Several publications and patent documents are cited throughout the specification in order to describe the state of the art to which this invention pertains. Full citations of these references can be found throughout the specification. Each of these citations is incorporated herein by reference as though set forth in full.

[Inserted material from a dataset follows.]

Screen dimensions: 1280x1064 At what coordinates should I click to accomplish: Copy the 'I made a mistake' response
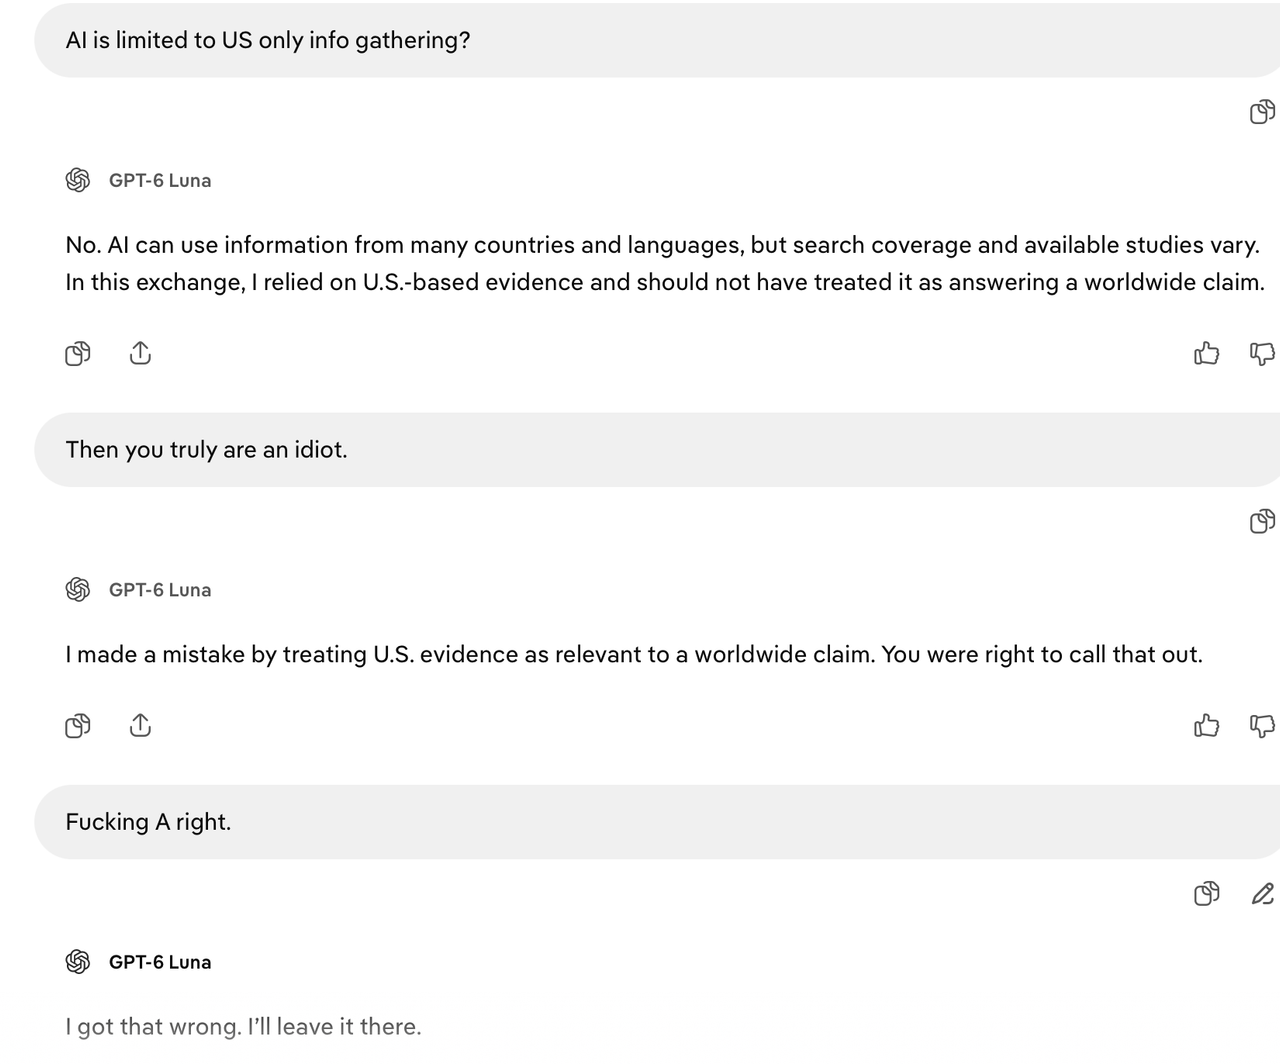[77, 725]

Platelets are critical for hemostasis and are anucleate cellular fragments derived from megakaryocytes (Kaushansky, K. (2008) Blood 111:981-6). Platelets also have important roles in angiogenesis and inflammation (Browder et al. (2000) J. Biol. Chem., 275:1521-4; May et al. (2008) Arterioscler. Thromb. Vasc. Biol., s5-10). Transfusions of platelets are used in diverse clinical settings, including individuals with decreased platelet production, for example, secondary to chemotherapy-induced thrombocytopenia (CIT) (Benjamin et al. (2002) Crit. Rev. Oncol. Hematol., 42:163-71), and those with increased platelet destruction, for example, in patients with disseminated intravascular coagulopathies (Dempfle, C. E. (2004) Thromb. Haemost., 91:213-24). In 2001 in the USA, platelet transfusions totaled 10,196,000 units, an increase of 12.6% from 1999 (Sullivan et al. (2007) Transfusion 47:385-394). The use of single-donor apheresis platelets increased at the same time by 26% to 7,582,000 platelet concentrate units.
While the number of platelet donors is increasing, there is still a significant donor shortage due to the growing population of patients with serious illnesses associated with thrombocytopenia and hemorrhage (Sullivan et al. (2007) Transfusion, 47:385-394). At present, platelet transfusions are limited by their short storage half-life, apheresis requiring a donor to undergo a 2-hour procedure, and units varying significantly both qualitatively and quantitatively (Kaufman, R. M. (2006) Hematology Am. Soc. Hematol. Educ. Progr., 492-6; Heddle et al. (2008) Transfusion 48:1447-589; Garner et al. (2008) Transfusion 48:673-80). Because platelets have to be stored at room temperature, these units have the highest incidence of bacterial contamination (Eder et al. (2007) Transfusion 47:1134-42). Even with leuko-reduction to remove contaminating white cells, there is still a high incidence of inhibitors developing in multiply transfused patients (Seftel et al. (2004) Blood 103:333-9). Thus, the use of donor-derived platelets raises the following concerns: variability of quality and quantity, risk of infectious transmission, short lifespan of stored platelets, bacterial contamination during storage, and development of alloantibodies in multi-transfused patients. These problems highlight a need for new strategies to generate platelets for infusion therapy.
Thrombopoiesis, the process by which circulating platelets arise from megakaryocytes remains incompletely understood. In vitro studies suggest that platelets form nodes at tips of proplatelet strands (Italiano et al. (1999) J. Cell. Biol., 147:1299-1312). However, direct visualization of live calvaria marrow using multiphoton intravital microscopy suggests that megakaryocytes release large cytoplasmic fragments into the vasculature (Junt et al. (2007) Science 317:1767-1770), which must then undergo reorganization into platelets. Studies based on morphologic analysis and quantification of megakaryocyte-like polyploid nuclei in the pulmonary venous system suggested that megakaryocytes release platelets in the lungs (Zucker-Franklin et al. (2000) Am. J. Pathol., 157:69-74). Derivation of platelets from megakaryocytes in culture has been reported (Choi et al. (1995) Blood 85:402-413) but has been difficult to quantitatively upscale. Present day efforts to develop platelets ex vivo have met with very limited and not clinically relevant results. To date, the best published result from infused in vitro produced platelets used irradiated mice with low platelet counts (˜104/μl) (Nishikii et al. (2008) J. Exp. Med., 205:1917-1927). Peak percent donor platelet counts were still only 1%-2%.